Ayla filmi ile ilgili tartışmalara inanmak zorlaşıyor. Böyle bir şey nasıl olabiliyor ve memlekette neden her olumlu olması gereken şeyde hep bir kavga ve hep bir ayrışma yaşanıyor?

Ayla: Bir Oscar avantürü

Düşünsenize, bir sanat eserini sıfırdan yaratan kişisiniz ve isminiz bu esere ait hiçbir yerde geçmiyor, siz hiçbir etkinlikten haberdar edilmiyor, hiçbir yere davet edilmiyorsunuz. İşin hukuksal boyutunu geçtim, insan olarak ne hissedersiniz?

Geçtiğimiz günlerde Türkiye’nin Oscar aday adayı filmi olarak ‘Ayla’ seçildi.
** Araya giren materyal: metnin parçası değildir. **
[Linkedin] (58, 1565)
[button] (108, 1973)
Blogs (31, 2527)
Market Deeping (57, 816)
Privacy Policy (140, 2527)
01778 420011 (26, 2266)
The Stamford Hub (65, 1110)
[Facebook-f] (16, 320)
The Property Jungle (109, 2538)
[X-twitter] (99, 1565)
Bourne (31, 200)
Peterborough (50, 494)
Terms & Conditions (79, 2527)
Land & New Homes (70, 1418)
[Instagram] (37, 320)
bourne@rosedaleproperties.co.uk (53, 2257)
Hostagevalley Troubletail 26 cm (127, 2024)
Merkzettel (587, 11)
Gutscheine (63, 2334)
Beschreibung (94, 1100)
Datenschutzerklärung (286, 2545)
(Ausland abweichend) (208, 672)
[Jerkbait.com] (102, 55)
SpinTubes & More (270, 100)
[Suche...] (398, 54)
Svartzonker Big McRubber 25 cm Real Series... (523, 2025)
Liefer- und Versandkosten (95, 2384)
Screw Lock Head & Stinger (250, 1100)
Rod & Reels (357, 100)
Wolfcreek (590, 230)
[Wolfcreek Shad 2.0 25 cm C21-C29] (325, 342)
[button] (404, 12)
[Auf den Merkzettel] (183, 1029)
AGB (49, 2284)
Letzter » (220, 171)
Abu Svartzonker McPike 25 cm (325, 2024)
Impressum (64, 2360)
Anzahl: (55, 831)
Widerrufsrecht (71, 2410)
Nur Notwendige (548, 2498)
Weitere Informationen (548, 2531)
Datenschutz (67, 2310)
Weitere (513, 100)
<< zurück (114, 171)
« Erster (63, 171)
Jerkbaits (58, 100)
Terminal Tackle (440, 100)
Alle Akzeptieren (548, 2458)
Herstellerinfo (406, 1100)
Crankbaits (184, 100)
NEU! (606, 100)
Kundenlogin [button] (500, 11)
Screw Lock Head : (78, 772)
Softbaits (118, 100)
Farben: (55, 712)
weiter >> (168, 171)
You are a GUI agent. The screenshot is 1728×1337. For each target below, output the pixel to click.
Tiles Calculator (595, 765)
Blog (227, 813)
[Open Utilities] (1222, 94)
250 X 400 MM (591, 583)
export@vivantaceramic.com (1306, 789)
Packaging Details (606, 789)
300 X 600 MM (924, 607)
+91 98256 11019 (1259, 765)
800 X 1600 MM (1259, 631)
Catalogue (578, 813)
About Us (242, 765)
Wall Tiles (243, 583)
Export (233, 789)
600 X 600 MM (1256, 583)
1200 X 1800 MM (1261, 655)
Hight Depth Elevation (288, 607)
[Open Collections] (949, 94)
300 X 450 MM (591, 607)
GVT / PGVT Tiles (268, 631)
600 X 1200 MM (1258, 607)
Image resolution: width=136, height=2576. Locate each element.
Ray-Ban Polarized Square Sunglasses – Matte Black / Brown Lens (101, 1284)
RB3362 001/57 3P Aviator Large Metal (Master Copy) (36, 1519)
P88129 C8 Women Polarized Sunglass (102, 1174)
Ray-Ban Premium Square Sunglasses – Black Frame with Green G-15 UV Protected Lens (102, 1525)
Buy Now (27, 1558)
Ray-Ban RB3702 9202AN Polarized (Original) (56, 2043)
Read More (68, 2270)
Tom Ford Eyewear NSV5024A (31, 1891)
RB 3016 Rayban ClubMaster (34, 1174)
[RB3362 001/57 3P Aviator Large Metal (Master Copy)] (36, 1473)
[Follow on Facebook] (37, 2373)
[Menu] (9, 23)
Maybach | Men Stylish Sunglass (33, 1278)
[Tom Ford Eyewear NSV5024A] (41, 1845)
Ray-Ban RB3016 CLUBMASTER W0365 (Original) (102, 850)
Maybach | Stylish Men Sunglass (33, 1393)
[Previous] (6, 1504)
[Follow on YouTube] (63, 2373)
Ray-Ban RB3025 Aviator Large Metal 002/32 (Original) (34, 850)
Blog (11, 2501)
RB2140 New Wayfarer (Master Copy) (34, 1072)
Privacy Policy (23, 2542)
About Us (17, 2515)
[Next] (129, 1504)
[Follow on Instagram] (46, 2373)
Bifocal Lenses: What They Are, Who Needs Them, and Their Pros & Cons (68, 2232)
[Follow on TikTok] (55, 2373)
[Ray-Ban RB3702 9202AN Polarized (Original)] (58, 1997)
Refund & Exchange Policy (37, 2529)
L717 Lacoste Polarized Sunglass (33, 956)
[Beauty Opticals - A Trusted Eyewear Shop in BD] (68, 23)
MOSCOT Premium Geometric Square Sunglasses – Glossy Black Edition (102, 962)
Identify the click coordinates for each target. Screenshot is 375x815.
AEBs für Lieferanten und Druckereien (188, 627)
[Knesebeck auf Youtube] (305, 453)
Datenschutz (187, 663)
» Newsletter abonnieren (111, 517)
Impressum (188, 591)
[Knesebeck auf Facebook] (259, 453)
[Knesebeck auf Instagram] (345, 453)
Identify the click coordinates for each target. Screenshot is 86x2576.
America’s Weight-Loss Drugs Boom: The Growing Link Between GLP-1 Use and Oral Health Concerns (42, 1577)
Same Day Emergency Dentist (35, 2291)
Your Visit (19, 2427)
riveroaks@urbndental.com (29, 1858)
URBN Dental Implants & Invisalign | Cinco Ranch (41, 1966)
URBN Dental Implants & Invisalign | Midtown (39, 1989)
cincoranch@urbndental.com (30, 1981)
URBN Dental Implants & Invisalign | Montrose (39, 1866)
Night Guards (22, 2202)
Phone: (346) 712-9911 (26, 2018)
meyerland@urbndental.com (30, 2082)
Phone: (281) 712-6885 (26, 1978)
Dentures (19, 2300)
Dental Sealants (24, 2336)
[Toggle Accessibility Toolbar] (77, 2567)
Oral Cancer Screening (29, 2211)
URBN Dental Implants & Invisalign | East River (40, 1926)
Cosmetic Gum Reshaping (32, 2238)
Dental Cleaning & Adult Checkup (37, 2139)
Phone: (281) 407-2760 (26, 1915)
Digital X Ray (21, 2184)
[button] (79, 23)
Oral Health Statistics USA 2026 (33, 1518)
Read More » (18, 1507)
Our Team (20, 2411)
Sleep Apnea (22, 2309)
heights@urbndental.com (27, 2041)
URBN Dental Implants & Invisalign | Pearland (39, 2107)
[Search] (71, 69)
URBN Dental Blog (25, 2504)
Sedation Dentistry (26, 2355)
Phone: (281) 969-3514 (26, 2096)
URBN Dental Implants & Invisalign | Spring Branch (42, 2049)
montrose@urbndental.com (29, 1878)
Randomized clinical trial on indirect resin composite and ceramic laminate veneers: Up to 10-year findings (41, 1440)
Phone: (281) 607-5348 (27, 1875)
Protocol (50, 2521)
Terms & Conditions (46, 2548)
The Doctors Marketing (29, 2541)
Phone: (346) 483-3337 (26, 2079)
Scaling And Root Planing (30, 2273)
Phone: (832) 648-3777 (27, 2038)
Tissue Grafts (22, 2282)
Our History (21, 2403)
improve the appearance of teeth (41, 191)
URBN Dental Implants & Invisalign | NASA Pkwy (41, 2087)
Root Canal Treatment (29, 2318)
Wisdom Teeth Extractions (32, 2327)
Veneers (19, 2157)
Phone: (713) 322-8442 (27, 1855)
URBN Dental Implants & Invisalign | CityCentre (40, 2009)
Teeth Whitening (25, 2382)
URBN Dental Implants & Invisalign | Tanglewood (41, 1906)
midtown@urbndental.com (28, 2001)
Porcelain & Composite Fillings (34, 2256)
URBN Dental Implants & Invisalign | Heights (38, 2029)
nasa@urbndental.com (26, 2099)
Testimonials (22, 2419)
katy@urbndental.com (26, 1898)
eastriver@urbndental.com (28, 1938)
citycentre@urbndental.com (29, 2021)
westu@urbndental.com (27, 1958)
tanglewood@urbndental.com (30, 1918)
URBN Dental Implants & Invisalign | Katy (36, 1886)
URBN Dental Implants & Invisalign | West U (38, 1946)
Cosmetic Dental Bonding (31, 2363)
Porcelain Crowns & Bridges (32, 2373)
Pek çok kişi şaşırdı çünkü bazıları bu filmin varlığından bile haberdar değildi. Ama konumuz bu değil. Bu şaşkınlık geçmeden sosyal medyada Sınav ve Uzun Hikaye filmlerinden de tanıdığımız Ayla filminin deneyimli senaristi Yiğit Güralp sosyal medya hesabından bir paylaşımda bulundu ve kendisinin filmin tüm resmi hesaplarından engellendiğini söyledi. ‘Ayla filmi de ne ola ki’ şaşkınlığımızı atlatmadan bir kez daha şaşırdık. Ve zaten tam da bu noktada olanlara inanmak zorlaşıyor. Böyle bir şey nasıl olabilirdi ve memlekette neden her olumlu olması gereken şeyde hep bir kavga ve hep bir ayrışma yaşanıyordu.

Bu arada Yiğit Güralp Ayla’nın sadece senaristi değil, aynı zamanda hikayeyi film yapımına uygun biçimde tasarlayan, bu hikaye bir köşede dururken bunu film yapmak için yola çıkan, projelendiren kişi. Yani Ayla filmi ile en büyük gönül bağı kurmuş olan kişi tartışmasız kendisi. İşte tam da bu şaşkınlığı aşmak ve anlamak için Yiğit Güralp ile konuştum ve neler olduğunu sordum.

Anladığım kadarıyla sen çok uzun süredir hayli şey yaşadın ki sonunda, sosyal medyadan engellendiğin ekran görüntüsünü, paylaşarak sessizliğini bozdun. Kim engelledi seni?

Yapımcı engelledi. Bu hesaplar yapım firmasının kontrolündedir biliyorsunuz. Ben Ocak ayında yönetmenle durumu paylaşmıştım ilk, o da sormuş soruşturmuş “nedir bu durum, böyle saçma şey olur mu, teknik bir hata mı var” diye, öğrenmiş ki emri veren yapımcının bizzat kendisi.

Sadece yapımcı Musta Uslu mu yoksa ekipten başka insanlar da seni engelledi mi?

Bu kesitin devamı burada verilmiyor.